Exercise requirements:
Please write out, exactly as they appear, the line containing "Task: Click the gray" and every line after it to the end of the records, and nothing more.

Supplied data:

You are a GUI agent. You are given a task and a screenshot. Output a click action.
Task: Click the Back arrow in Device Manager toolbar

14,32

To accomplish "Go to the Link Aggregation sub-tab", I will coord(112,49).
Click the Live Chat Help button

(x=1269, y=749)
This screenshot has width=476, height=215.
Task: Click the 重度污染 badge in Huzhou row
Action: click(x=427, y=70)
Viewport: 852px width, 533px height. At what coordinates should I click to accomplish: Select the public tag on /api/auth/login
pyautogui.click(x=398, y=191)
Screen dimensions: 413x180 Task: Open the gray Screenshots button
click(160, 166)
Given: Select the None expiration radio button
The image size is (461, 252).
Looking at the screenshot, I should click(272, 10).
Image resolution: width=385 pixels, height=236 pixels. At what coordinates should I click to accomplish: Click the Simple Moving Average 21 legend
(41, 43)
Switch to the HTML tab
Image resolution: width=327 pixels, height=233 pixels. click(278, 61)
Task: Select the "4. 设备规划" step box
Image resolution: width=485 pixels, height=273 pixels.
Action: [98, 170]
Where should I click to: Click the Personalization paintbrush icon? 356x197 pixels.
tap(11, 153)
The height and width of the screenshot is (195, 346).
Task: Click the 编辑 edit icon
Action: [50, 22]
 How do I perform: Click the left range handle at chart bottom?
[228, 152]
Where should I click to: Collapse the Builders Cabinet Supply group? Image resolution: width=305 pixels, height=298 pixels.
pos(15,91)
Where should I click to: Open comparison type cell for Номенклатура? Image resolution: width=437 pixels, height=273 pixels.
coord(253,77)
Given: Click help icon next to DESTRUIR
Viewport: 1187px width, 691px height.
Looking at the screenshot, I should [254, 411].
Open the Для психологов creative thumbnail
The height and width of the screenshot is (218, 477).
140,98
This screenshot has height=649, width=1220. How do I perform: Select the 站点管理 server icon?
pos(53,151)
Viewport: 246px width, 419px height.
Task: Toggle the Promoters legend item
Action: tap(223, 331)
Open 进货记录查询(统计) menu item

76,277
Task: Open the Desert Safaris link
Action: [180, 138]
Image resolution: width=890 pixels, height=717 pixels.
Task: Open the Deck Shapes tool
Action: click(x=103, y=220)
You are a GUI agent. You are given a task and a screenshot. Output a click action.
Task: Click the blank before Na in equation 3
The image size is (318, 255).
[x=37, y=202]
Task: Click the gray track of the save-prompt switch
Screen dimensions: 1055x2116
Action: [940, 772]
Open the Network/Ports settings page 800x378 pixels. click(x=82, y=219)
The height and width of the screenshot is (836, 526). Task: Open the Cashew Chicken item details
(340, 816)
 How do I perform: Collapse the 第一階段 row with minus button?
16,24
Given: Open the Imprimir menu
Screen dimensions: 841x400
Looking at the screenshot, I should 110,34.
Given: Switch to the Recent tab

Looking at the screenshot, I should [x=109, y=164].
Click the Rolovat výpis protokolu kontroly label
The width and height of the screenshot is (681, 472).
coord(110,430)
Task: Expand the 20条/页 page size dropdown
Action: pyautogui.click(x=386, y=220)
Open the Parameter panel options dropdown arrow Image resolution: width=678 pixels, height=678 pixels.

Your response:
Task: Click the gray track of the save-prompt switch
Screen dimensions: 1055x2116
Action: [940, 772]
Open the Network/Ports settings page 800x378 pixels. click(x=82, y=219)
The height and width of the screenshot is (836, 526). Task: Open the Cashew Chicken item details
(340, 816)
 How do I perform: Collapse the 第一階段 row with minus button?
16,24
Given: Open the Imprimir menu
Screen dimensions: 841x400
Looking at the screenshot, I should 110,34.
Given: Switch to the Recent tab

Looking at the screenshot, I should [x=109, y=164].
Click the Rolovat výpis protokolu kontroly label
The width and height of the screenshot is (681, 472).
coord(110,430)
Task: Expand the 20条/页 page size dropdown
Action: pyautogui.click(x=386, y=220)
Open the Parameter panel options dropdown arrow Image resolution: width=678 pixels, height=678 pixels.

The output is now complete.